Tijolos, "talvez", calor e fim do mundo

662 91 59
                                    

     Quando um tremor veio, violento, chacoalhando todo o seu corpo, soube que não havia como se segurar. Quase imediatamente, as lágrimas nublaram sua visão e suas pernas tremeram feito gelatina.

     E, de repente, mãos fortes tomaram seus ombros e gentilmente guiaram-no para longe dali. O ritmo foi rápido o suficiente para evitar que os presentes vissem seu rosto contorcido em raiva e humilhação, mas não para fazê-lo tropeçar ou machucá-lo de alguma forma.

     Quando o leite escorreu até seus olhos, foi obrigado a piscar e as lágrimas não puderam mais ser seguradas.
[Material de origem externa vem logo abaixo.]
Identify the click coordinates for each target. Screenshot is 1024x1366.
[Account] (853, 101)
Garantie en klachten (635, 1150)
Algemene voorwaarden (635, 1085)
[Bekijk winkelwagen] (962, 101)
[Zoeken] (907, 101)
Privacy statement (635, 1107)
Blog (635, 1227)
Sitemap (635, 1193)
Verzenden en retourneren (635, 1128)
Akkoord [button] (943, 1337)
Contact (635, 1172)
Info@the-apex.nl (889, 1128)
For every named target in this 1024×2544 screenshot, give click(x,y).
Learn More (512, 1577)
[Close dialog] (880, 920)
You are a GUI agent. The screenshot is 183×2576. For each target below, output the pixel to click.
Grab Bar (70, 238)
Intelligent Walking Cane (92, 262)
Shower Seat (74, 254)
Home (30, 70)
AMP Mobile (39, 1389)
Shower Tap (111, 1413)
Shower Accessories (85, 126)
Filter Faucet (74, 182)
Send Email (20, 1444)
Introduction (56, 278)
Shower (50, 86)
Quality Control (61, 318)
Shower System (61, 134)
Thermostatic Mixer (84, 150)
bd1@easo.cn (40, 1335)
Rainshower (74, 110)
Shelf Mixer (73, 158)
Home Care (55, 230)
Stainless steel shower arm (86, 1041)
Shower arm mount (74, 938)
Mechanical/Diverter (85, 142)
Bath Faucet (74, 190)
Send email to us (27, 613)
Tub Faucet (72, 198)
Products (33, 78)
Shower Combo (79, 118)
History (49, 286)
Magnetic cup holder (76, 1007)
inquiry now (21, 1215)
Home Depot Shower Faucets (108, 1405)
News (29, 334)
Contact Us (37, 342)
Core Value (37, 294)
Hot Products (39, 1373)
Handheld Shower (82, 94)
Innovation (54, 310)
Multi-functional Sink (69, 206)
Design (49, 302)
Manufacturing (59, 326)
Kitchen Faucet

     As mãos gentis levantaram-no até o vestiário e colocaram-no sentado no banco que ficava no centro. Logo, braços fortes e quentinhos abraçaram-no por trás.

— Coloca p'ra fora, Mu Qing. — a voz de Feng Xin foi suave ao dizer — Por favor.

     Era a primeira vez que ele o tocava com tanta intimidade e ternura, e foi justamente num de seus momentos mais delicados.

     O número de lágrimas triplicou, e sua expiração saiu como um chiado dolorido. Apertou os braços do amigo, encolhendo-se todo ao tremer da cabeça aos pés.

     Feng Xin segurou-o naquele abraço com força o tempo todo, murmurando um "isso, pode chorar" ou "'tá tudo bem agora" de vez em quando. Embalou o amigo até que ele passasse a apenas soluçar.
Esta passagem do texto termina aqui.